The US and Russia have brokered a cessation of hostilities agreement meant to involve the Syrian government and major rebel factions that they hope will take effect this weekend.
The agreement aims for a cessation of hostilities to begin on Saturday, February 27 at midnight local time, but still requires armed actors, including the government of Bashar al-Assad and its allies, and an assortment of armed rebel groups, to get on board.
In a joint statement released on Monday afternoon, the US and Russia — co-chairs of the International Syria Support Group (ISSG) and its Ceasefire Task Force — said that any group fighting in Syria and not designated by the Security Council as a terrorist organization, such as the Islamic State and al Qaeda-linked Nusra Front, had to express their "commitment to and acceptance of the terms of hostilities" by no later than noon on February 26 – 12 hours before the start of the truce.

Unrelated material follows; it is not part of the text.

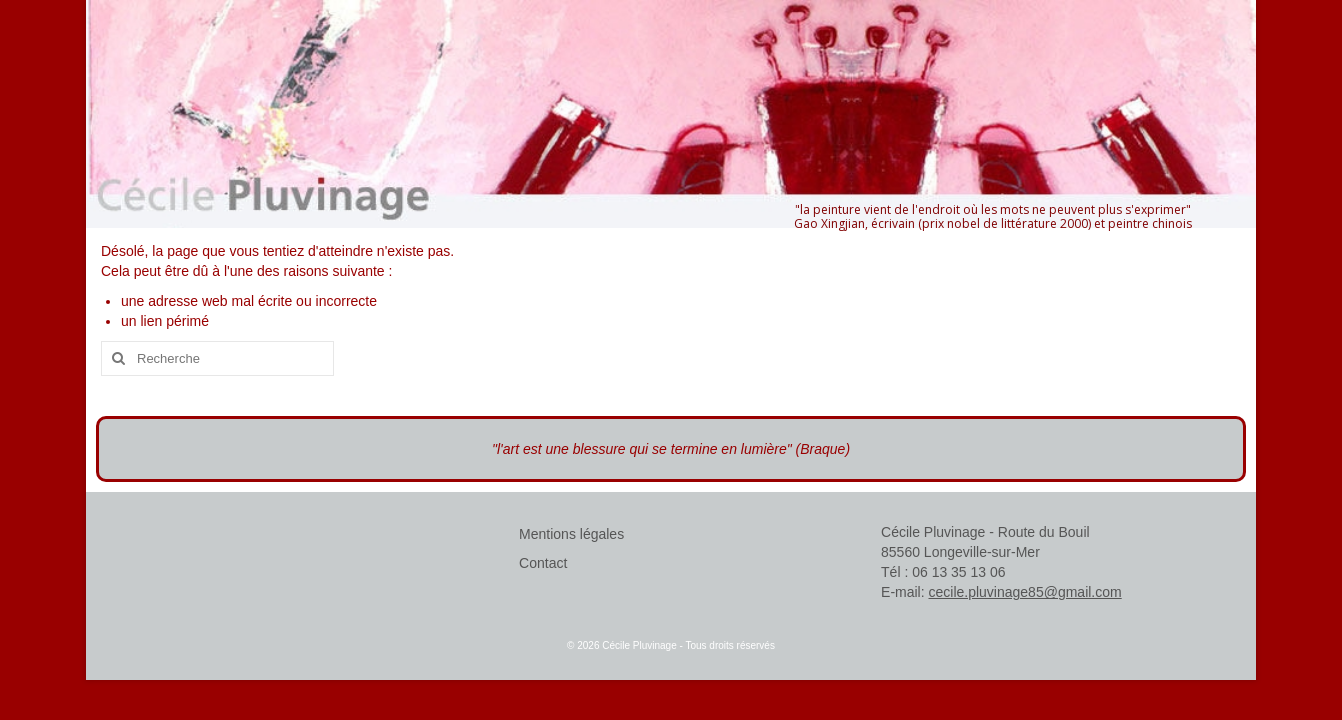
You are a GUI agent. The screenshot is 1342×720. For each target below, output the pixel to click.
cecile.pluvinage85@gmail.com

The joint statement said the US and Russia "are prepared to work together to exchange pertinent information," to protect those parties who adhere to the agreement, and ensure they are not attacked by "Russian Armed Forces, the US-led Counter ISIL Coalition, the Armed Forces of Syrian government and any other forces supporting them, and other parties to the cessation of hostilities."

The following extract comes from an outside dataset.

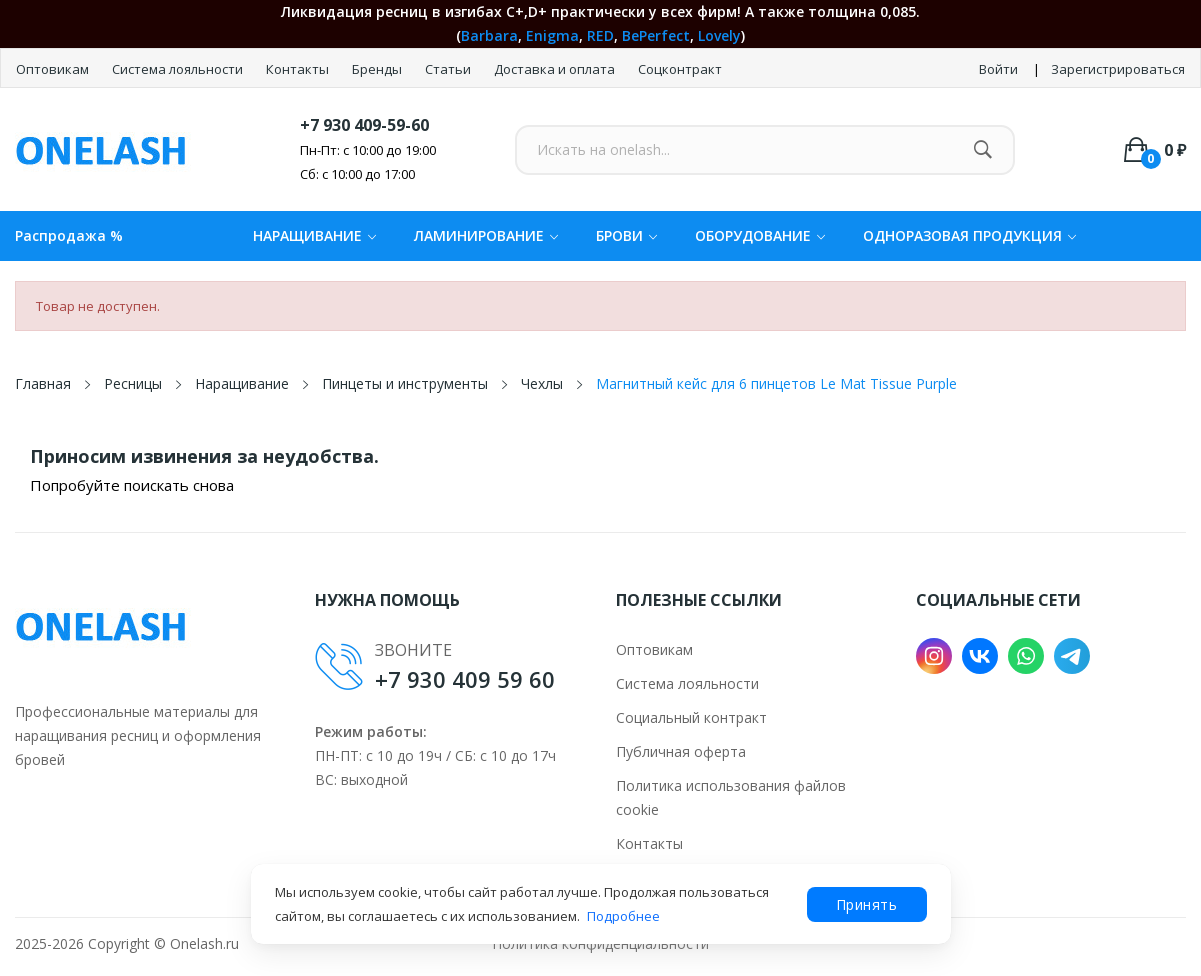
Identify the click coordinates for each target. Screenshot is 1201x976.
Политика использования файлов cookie (731, 797)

The statement added that the US and Russia would establish a hotline for warring parties to report violations, and said that the two countries were "prepared… to develop effective mechanisms to promote and monitor compliance with the ceasefire."
Military activity, including airstrikes, carried out by the US-led coalition, the Russian air force and the Syrian government would continue to be authorized against Islamic State, Nusra Front and other designated terrorist groups. In recent months, Western diplomats have accused Russia of largely targeting what they consider the moderate Syrian opposition and the Syrian government has consistently referred to most of their opponents as "terrorists." Unlike Islamic State fighters, Nusra Front is in many areas interspersed among other, more moderate rebel groups, raising fears that Russia or the Syrian government could continue attacking those factions while claiming to be targeting the al Qaeda affiliate.
While Monday's developments marked another significant agreement brokered by the ISSG, the group does not including representatives of Syria's warring parties, including the government and opposition forces the US considers moderate. Peace talks involving regime diplomats and the opposition broke down in Geneva earlier this month prior to the start of negotiations, and fighting has only grown worse since then. At the time, opposition leaders and their Western backers said that no talks could take place in good faith during stepped-up regime and Russian offensives.
On Monday, according to the Associated Press, the leader of the principal Saudi-backed opposition alliance, the High Negotiations Committee, had agreed "in principle," to the truce.
As has been the case since the ISSG first laid out a roadmap for a ceasefire and political transition in November, the detente would not involve recognized terrorists groups including the Islamic State and Nusra Front. On Sunday, IS claimed responsibility for a series of bombings in suburban Damascus and Homs that left close to 130 people dead.
The announcement comes after members of the ISSG — including the US, Russia, Saudi Arabia, Turkey and Iran — announced on February 12 that an ISSG task force would "within one week elaborate modalities" for a nationwide cessation of hostilities, but that deadline passed with no deal.
According to American officials, Russia had pushed for a truce by March; Washington and opposition groups insisted that it take effect immediately, citing this month's Russian-backed onslaught by regime and allied forces in Aleppo and elsewhere in Syria. According to UN figures, more than 50,000 people have been displaced in Aleppo governorate, as regime forces closer to encircling Aleppo City.
Last week, UN aid convoys reached five towns with humanitarian supplies, in what was billed as a confidence building measure ahead of a cessation of hostilities. On Sunday, US Secretary of State John Kerry said that following conversations with his Russian counterpart Sergei Lavrov, "we have reached a provision agreement on the terms of a cessation of hostilities that could begin in the coming days."
If it works, the cessation would mark the first time during five years of war that a large number of armed actors and the government temporarily lay down their weapons nation-wide. However, the agreement announced on Monday by the US and Russia does not prohibit fighting in the coming week prior to the cessation's start – something that could endanger the chances of a lasting ceasefire.